Même si elles sont souvent utilisées de manière interchangeable, la désinformation et la mésinformation ont des définitions et des implications distinctes. Selon les Nations Unies, la mésinformation est la diffusion accidentelle d’informations inexactes, tandis que la désinformation est non seulement inexacte, mais elle vise principalement à tromper et est diffusée dans le but de causer un préjudice grave.

Le Rapport sur les risques mondiaux 2023 définit la désinformation et la mésinformation comme de fausses informations (délibérées ou non) largement diffusées par les réseaux médiatiques. Le rapport note également que les informations diffusées par des personnalités publiques, des organisations médiatiques et des États peuvent modifier l’opinion publique et éroder la confiance dans l’autorité.
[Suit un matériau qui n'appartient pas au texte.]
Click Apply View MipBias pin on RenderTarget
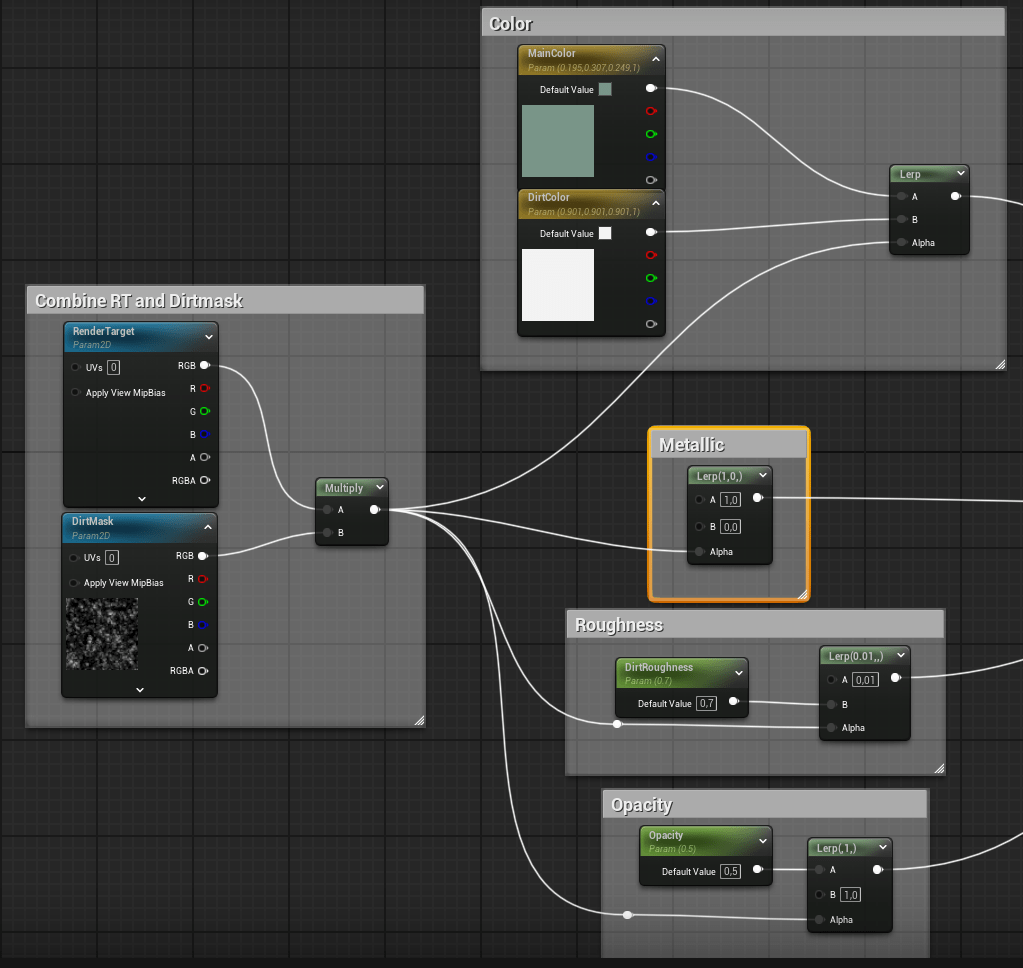(76, 393)
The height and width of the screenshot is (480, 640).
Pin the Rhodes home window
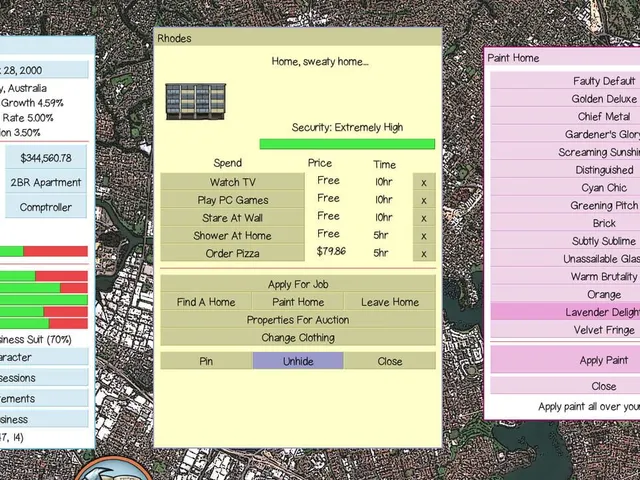coord(206,361)
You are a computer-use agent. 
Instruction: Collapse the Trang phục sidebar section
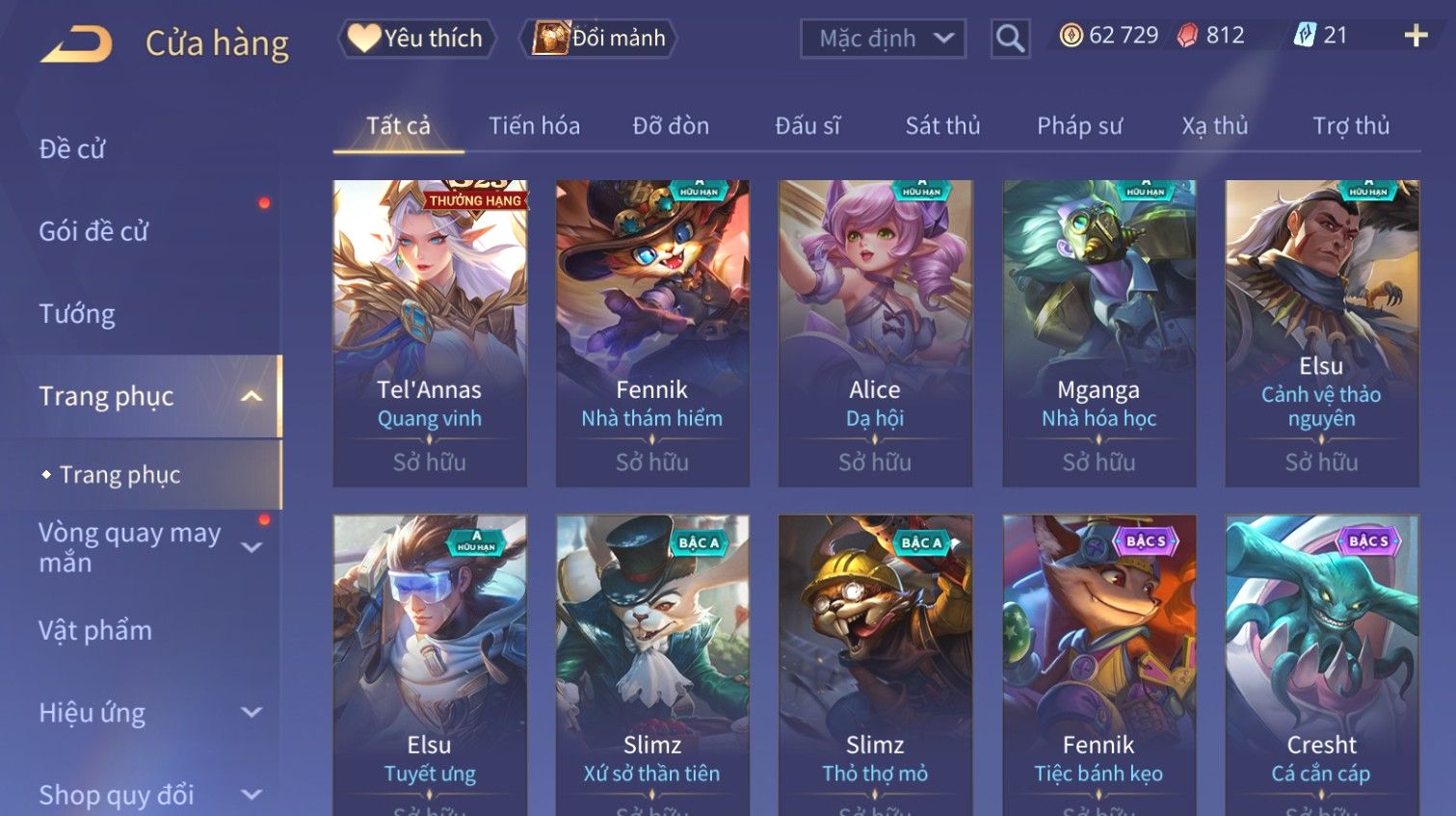[251, 396]
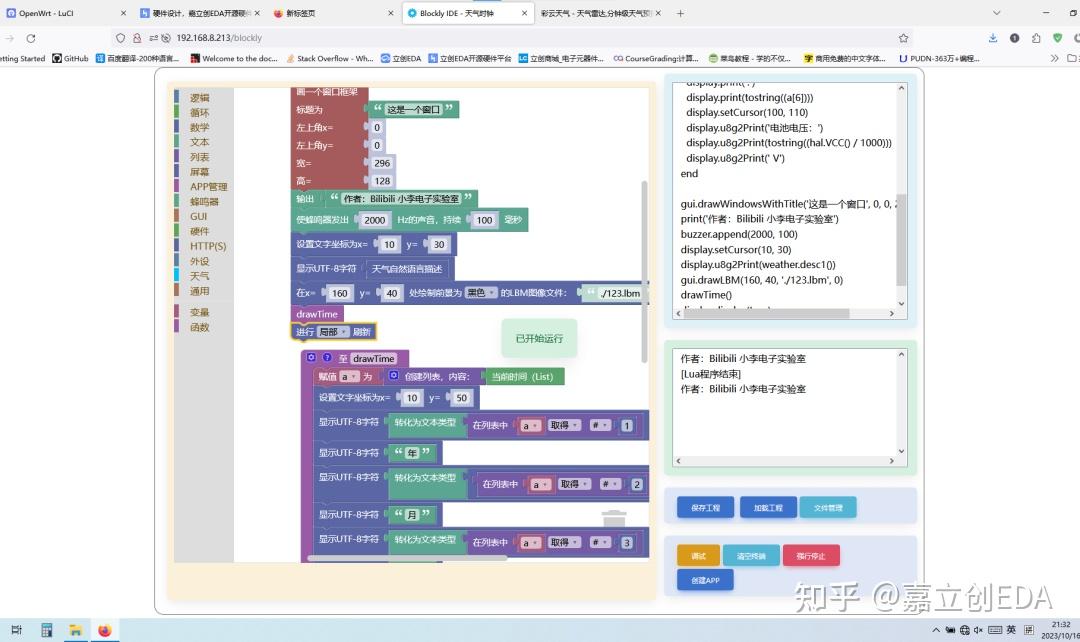Image resolution: width=1080 pixels, height=642 pixels.
Task: Click the 调试 button
Action: (698, 555)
Ces risques ne sont pas entièrement nouveaux. En effet, depuis plus de dix ans, le Rapport sur les risques mondiaux met en évidence la montée des menaces liées à la désinformation numérique. Le rapport de 2013 soulignait que l’hyperconnectivité pouvait entraîner des « incendies numériques » qui feraient des ravages dans le monde réel. Depuis ce temps, nous avons vu ces risques devenir des crises réelles à part entière. Dans le rapport de 2023, les personnes interrogées ont classé la désinformation et la mésinformation au 11e rang des risques à long terme.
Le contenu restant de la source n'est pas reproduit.